Interspersed in the four sections of the novel are four different stories of the creation, as told by four timeless Aboriginal women/gods: First Woman, Changing Woman, Thought Woman, and Old Woman. In each of these retellings, each woman meets both a figure from the Bible as well as a western literary figure, from whom she takes on a new name: Lone Ranger, Ishmael, Robinson Crusoe, and Hawkeye, respectively. These timeless women become the four "Indian Men" who escape the asylum, thus echoing the Trickster's ability to change genders.

==Merging oral and written tradition==
Green Grass, Running Water has been hailed as a merger between oral and written tradition, as well as between Aboriginal and European-American cultures. The story has a dualism that is present throughout, starting with Coyote and Dog. In Green Grass, Running Water, Coyote is the Trickster of Aboriginal tradition, specifically Plains/Prairie tradition, whereas Dog thinks that he is "GOD", but is merely Coyote's dream.

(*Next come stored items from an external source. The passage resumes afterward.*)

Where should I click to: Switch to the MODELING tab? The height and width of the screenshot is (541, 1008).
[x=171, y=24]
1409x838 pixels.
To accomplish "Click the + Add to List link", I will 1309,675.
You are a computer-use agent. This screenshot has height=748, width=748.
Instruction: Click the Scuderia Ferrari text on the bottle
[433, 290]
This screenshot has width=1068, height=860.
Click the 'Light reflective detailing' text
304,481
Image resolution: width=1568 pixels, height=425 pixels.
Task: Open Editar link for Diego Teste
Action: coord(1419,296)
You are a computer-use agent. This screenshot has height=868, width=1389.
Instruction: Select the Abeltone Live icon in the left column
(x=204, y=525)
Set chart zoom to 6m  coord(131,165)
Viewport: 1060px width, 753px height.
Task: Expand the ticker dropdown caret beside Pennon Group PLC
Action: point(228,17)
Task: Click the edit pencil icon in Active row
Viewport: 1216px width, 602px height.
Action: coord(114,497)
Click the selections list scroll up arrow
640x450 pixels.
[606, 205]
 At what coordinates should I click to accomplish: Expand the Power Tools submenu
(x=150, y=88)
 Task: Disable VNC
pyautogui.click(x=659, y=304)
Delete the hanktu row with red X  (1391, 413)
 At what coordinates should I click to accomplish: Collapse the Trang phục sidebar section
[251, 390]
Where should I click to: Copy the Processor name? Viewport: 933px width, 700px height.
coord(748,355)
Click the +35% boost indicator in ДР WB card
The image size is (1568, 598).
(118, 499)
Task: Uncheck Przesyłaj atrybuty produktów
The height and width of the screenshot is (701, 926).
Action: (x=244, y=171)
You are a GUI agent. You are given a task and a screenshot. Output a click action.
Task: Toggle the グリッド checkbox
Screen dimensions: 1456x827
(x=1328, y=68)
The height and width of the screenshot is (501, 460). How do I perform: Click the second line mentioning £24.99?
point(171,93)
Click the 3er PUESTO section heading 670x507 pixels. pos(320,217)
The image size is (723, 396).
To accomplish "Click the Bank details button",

Each of the four escaped Aboriginal men originally starts as a mythical figure from Aboriginal oral tradition. They then encounter Dog posing as "GOD," and a Biblical character and situation. They also each come across a western literary figure and take new names after them. First Woman becomes Lone Ranger, Changing Woman becomes Ishmael, Thought Woman becomes Robinson Crusoe, and Old Woman becomes Hawkeye. This constant merger between oral and literary traditions indicates "Green Grass, Running Water"'s constant disruption of western narrative tradition. By using satire and humor, King is comparing and contrasting the two traditions, highlighting faults as well as strengths.

==Reception==
Green Grass, Running Water has been received positively, both within Native communities and without. King's book was a finalist for the 1993 Governor General's Award in Fiction. The book was championed as a novel for all Canadians by Glen Murray, former mayor of Winnipeg, in the Canada Reads 2004 contest.

Some elements of the book were incorporated into King's later CBC Radio comedy series The Dead Dog Café.